Start of The data

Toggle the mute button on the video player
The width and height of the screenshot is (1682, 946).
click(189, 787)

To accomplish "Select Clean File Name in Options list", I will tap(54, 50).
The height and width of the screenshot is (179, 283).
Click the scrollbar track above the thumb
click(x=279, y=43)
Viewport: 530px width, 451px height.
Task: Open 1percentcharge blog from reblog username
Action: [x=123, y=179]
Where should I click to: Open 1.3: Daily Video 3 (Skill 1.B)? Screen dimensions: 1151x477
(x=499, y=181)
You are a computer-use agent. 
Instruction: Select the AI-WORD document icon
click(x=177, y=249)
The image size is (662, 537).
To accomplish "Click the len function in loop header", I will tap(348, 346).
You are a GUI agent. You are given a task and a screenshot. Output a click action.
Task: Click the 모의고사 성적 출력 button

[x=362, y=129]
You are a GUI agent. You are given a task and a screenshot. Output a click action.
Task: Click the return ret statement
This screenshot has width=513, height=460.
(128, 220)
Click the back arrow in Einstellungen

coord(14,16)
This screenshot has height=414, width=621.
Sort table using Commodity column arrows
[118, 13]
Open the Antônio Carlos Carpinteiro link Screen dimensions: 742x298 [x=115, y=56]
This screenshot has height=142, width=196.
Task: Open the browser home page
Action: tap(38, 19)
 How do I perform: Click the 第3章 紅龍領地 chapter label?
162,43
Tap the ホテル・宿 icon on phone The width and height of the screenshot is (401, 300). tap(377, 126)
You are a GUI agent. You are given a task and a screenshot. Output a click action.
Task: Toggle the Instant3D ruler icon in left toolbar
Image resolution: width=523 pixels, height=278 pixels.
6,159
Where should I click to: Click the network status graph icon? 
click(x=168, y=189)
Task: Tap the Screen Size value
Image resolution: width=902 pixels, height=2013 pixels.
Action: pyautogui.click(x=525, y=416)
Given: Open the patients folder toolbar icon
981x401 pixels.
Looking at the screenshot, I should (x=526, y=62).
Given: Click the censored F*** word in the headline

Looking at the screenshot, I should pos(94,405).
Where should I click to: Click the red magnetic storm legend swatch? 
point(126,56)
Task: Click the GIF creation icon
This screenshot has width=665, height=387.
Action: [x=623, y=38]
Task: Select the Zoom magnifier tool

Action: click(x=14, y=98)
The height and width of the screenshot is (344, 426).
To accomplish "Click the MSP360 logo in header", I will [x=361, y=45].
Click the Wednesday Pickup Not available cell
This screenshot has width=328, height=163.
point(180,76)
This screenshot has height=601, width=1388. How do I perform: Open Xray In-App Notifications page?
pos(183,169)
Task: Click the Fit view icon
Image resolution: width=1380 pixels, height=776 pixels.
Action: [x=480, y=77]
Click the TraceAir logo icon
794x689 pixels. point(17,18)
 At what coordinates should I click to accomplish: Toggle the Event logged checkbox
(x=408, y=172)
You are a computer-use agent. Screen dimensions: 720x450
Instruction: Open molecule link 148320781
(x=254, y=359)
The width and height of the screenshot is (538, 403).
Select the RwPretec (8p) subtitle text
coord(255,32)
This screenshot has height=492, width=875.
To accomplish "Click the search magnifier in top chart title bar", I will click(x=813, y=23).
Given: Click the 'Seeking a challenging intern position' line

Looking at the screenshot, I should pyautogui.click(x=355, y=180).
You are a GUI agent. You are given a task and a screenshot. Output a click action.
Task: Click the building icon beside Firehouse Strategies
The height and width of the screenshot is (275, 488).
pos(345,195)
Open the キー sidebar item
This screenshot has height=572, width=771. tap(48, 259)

End of The data

#### Task description
Transcribe every entry word for word.

#### Response below
Toggle the mute button on the video player
The width and height of the screenshot is (1682, 946).
click(189, 787)

To accomplish "Select Clean File Name in Options list", I will tap(54, 50).
The height and width of the screenshot is (179, 283).
Click the scrollbar track above the thumb
click(x=279, y=43)
Viewport: 530px width, 451px height.
Task: Open 1percentcharge blog from reblog username
Action: [x=123, y=179]
Where should I click to: Open 1.3: Daily Video 3 (Skill 1.B)? Screen dimensions: 1151x477
(x=499, y=181)
You are a computer-use agent. 
Instruction: Select the AI-WORD document icon
click(x=177, y=249)
The image size is (662, 537).
To accomplish "Click the len function in loop header", I will tap(348, 346).
You are a GUI agent. You are given a task and a screenshot. Output a click action.
Task: Click the 모의고사 성적 출력 button

[x=362, y=129]
You are a GUI agent. You are given a task and a screenshot. Output a click action.
Task: Click the return ret statement
This screenshot has width=513, height=460.
(128, 220)
Click the back arrow in Einstellungen

coord(14,16)
This screenshot has height=414, width=621.
Sort table using Commodity column arrows
[118, 13]
Open the Antônio Carlos Carpinteiro link Screen dimensions: 742x298 [x=115, y=56]
This screenshot has height=142, width=196.
Task: Open the browser home page
Action: tap(38, 19)
 How do I perform: Click the 第3章 紅龍領地 chapter label?
162,43
Tap the ホテル・宿 icon on phone The width and height of the screenshot is (401, 300). tap(377, 126)
You are a GUI agent. You are given a task and a screenshot. Output a click action.
Task: Toggle the Instant3D ruler icon in left toolbar
Image resolution: width=523 pixels, height=278 pixels.
6,159
Where should I click to: Click the network status graph icon? 
click(x=168, y=189)
Task: Tap the Screen Size value
Image resolution: width=902 pixels, height=2013 pixels.
Action: pyautogui.click(x=525, y=416)
Given: Open the patients folder toolbar icon
981x401 pixels.
Looking at the screenshot, I should (x=526, y=62).
Given: Click the censored F*** word in the headline

Looking at the screenshot, I should pos(94,405).
Where should I click to: Click the red magnetic storm legend swatch? 
point(126,56)
Task: Click the GIF creation icon
This screenshot has width=665, height=387.
Action: [x=623, y=38]
Task: Select the Zoom magnifier tool

Action: click(x=14, y=98)
The height and width of the screenshot is (344, 426).
To accomplish "Click the MSP360 logo in header", I will [x=361, y=45].
Click the Wednesday Pickup Not available cell
This screenshot has width=328, height=163.
point(180,76)
This screenshot has height=601, width=1388. How do I perform: Open Xray In-App Notifications page?
pos(183,169)
Task: Click the Fit view icon
Image resolution: width=1380 pixels, height=776 pixels.
Action: [x=480, y=77]
Click the TraceAir logo icon
794x689 pixels. point(17,18)
 At what coordinates should I click to accomplish: Toggle the Event logged checkbox
(x=408, y=172)
You are a computer-use agent. Screen dimensions: 720x450
Instruction: Open molecule link 148320781
(x=254, y=359)
The width and height of the screenshot is (538, 403).
Select the RwPretec (8p) subtitle text
coord(255,32)
This screenshot has height=492, width=875.
To accomplish "Click the search magnifier in top chart title bar", I will click(x=813, y=23).
Given: Click the 'Seeking a challenging intern position' line

Looking at the screenshot, I should pyautogui.click(x=355, y=180).
You are a GUI agent. You are given a task and a screenshot. Output a click action.
Task: Click the building icon beside Firehouse Strategies
The height and width of the screenshot is (275, 488).
pos(345,195)
Open the キー sidebar item
This screenshot has height=572, width=771. tap(48, 259)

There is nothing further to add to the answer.